Ask any school-goer and they will tell you that the transition from holiday to school is stressful. Woman This Month narrows down the things parents can do to help ease the ‘back to school’ move with these simple strategies.
1. Eat correctly
First things first, take care of the basics. Make sure your child gets a nutritious, balanced meal. Eating a healthy diet, especially a protein-carbohydrate balanced breakfast, is important for brain function, mood and the ability to focus and pay attention in class.
2. Sleep well
Just as adults need at least seven to eight hours of sleep a night, so do kids. Getting adequate sleep allows your child to stay focused throughout the morning. A short nap after school, before homework time, also works for some children.
3. Shop together
To rid your kids of the end-of-holiday blues, involve them in your ‘back to school’ shopping experience. The process of them choosing their books, bags and stationery sets will get them excited for everything they love about school.
4. Define a routine
After a long summer vacation, your children have probably become accustomed to an unsystematic lifestyle. To get their head in the game, experts suggest getting them back into their usual school routines a week or so in advance.
5. Stimulate their minds
With a challenging school year ahead, more parents tend to put their kids’ intellect to practice by giving them model exercises, games or chores well in advance. Why not start a kids’ book club, where a few days a week, you can have a scheduled reading time followed by a discussion.
6. Get involved
Being active in your child’s day-to-day activities helps them realise the importance of their education. Take time to review their home work, show up at school events and keep teacher-parent communication ongoing throughout the year.
7. The right ambience
It is important that your child studies in an environment in which they are comfortable. Studies show that some children work better while listening to music; you could leave songs on in the background as long as the volume is low.
8. Work together
What children dread even more than school is the homework that follows.
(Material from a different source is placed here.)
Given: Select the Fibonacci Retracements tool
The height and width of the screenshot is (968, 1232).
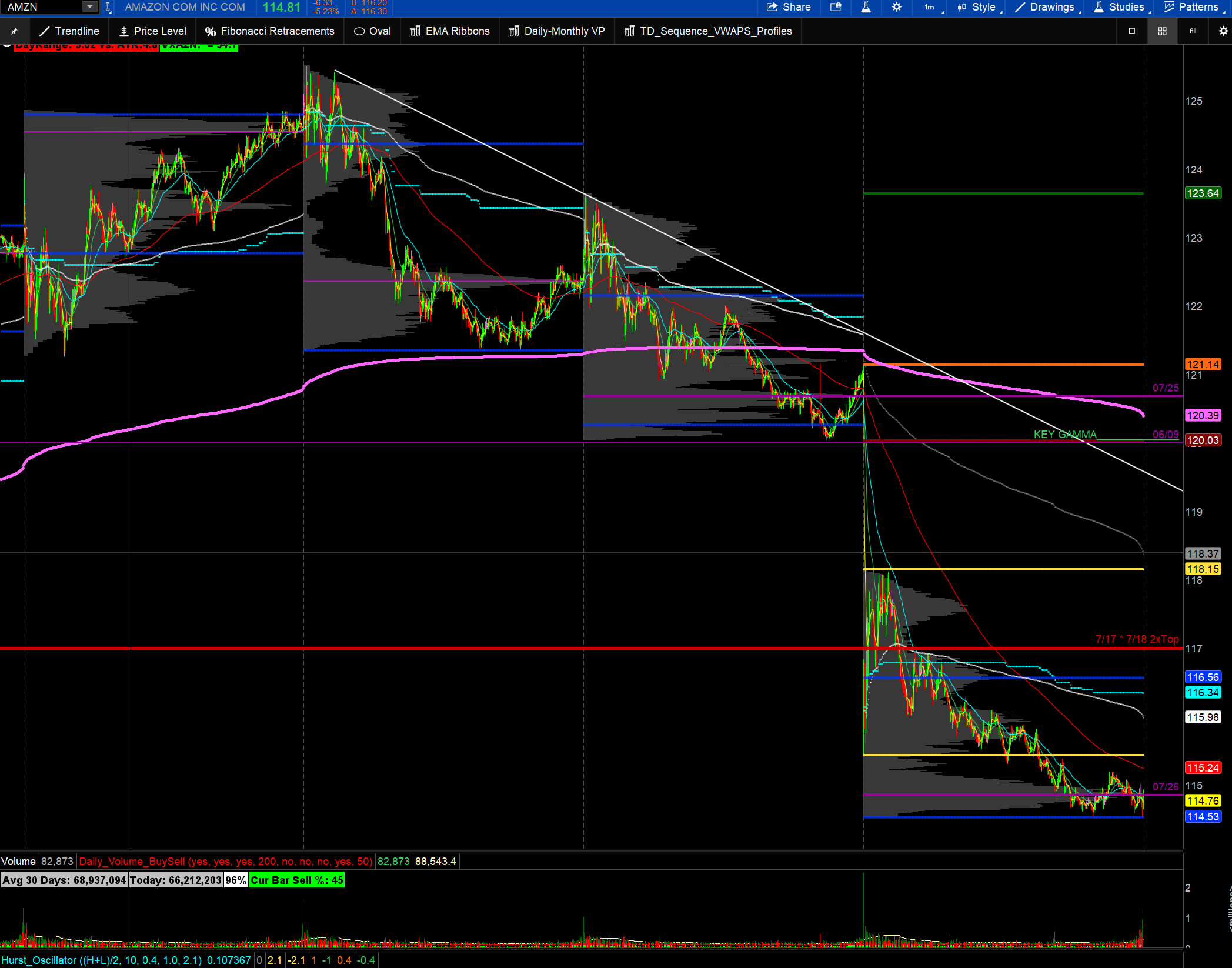Looking at the screenshot, I should point(269,31).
To encourage your kids, work with them to set up a homework time frame that matches their rhythm and personal preferences — after snack and downtime or right after school?
9. Get comfy
Having a specific work space makes children concentrate on their work at hand.
Be it in the living room, bedroom or kitchen, the area must be well lit and include a desk with drawers.
Opt to read the paper while they are studying so they can feel you are involved.
10. Offer a reward
Motivate your children to achieve good grades by awarding them. Be it tangible, like a new pair of shoes, or intangible, like more TV privileges, rewarding your kids encourages them to reach their goals.